Use this page as the canonical mental model for how Context’s server-managed agentic flow works across both public Query surfaces:
  • /api/v1/query for SDK/API callers
  • /api/chat for the first-party chat UI
The two routes are not separate orchestration systems. They are two entry surfaces over the same core flow:
  1. Normalize the request
  2. Discover or accept selected tools
  3. Choose a depth lane
  4. Build pre-plan evidence
  5. Decide whether to answer, clarify, or capability-miss
  6. Plan and execute
  7. Check completeness, synthesize, and settle

Shared Mental Model

The simplest way to reason about the runtime is:
  • Discovery/selection decides the tool universe
  • The pre-plan probe decides what the runtime knows before planning
  • Method reasoning produces both an execution track and an ambiguity track
  • Clarification decides whether the user must disambiguate before planning/execution
  • Planning/execution only start after clarification has either not triggered or has been resolved
That placement is intentional. Clarification is a gate between tool selection and planning, not a post-planning UX patch.

Route Responsibilities

/api/v1/query

This is the SDK/API surface.

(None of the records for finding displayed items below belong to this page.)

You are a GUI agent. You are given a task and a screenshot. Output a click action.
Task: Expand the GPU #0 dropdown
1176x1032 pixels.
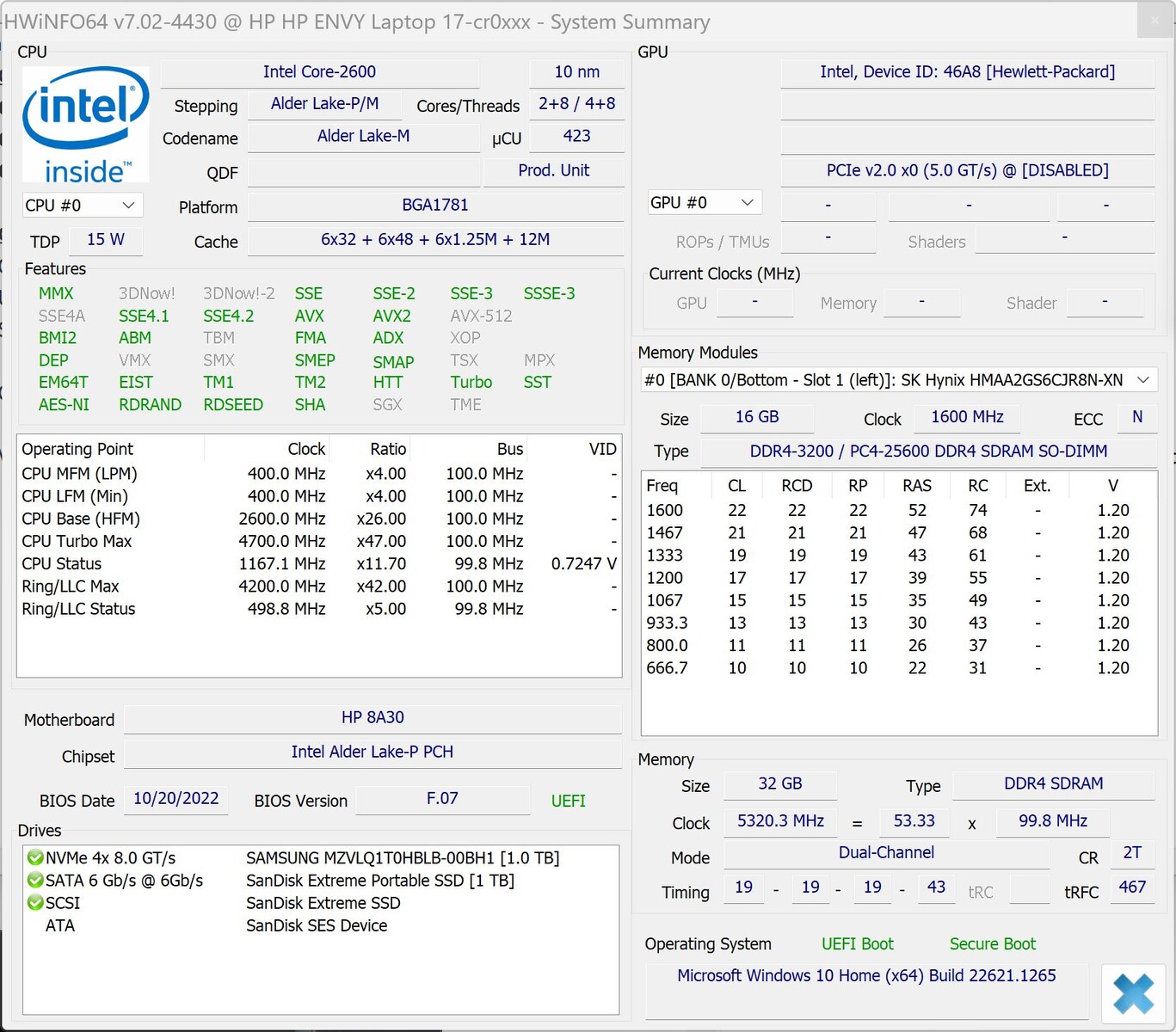pyautogui.click(x=704, y=203)
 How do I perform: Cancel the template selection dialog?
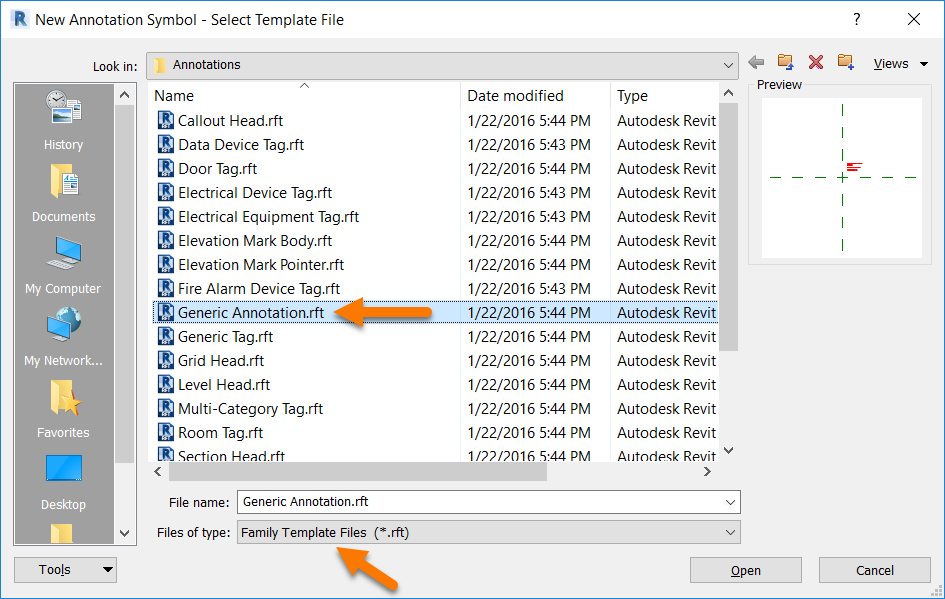coord(874,569)
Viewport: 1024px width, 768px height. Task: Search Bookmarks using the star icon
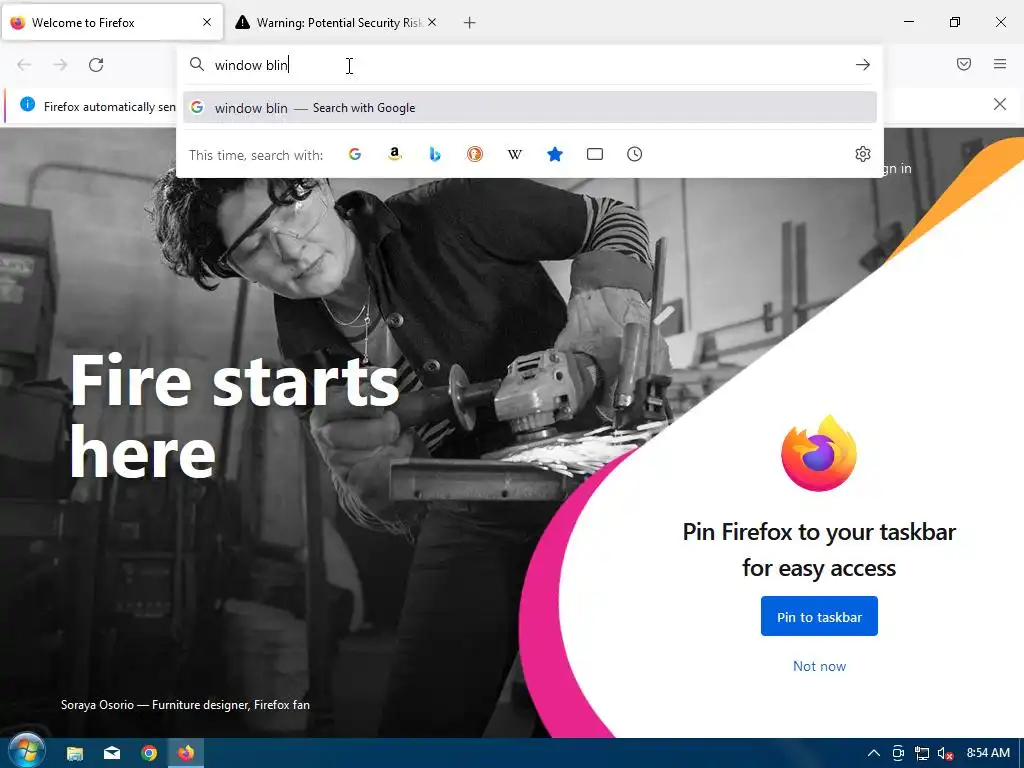[x=554, y=154]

It accepts things like:
  • query
  • pinned tools
  • queryDepth
  • clarificationPolicy
  • includeDeveloperTrace
It is the best surface for precise regression testing because it exposes the most explicit controls.

/api/chat

This is the first-party conversational surface. It adds chat-session state and UI behavior, but it still uses the same depth/scout/clarification core. The main clarification-specific difference is policy mapping:
  • chat toggle off -> clarificationPolicy = "return"
  • chat toggle on -> clarificationPolicy = "auto"
That mapping is implemented through shared clarification policy logic so the chat route does not invent a separate ambiguity system.

Answer-Model Semantics

Both entry surfaces now expose only one public model knob: the answer model used for final synthesis.
  • Chat keeps the legacy wire field name selectedChatModel, but it is interpreted as the answer model for the final response.
  • /api/v1/query exposes answerModelId for the same purpose.
  • If responseShape="evidence_only", synthesis is skipped and no answer model runs.
  • Internal stages such as tool selection, clarification, planning, repair, and completeness checks stay on the managed portfolio rather than inheriting the public answer-model choice.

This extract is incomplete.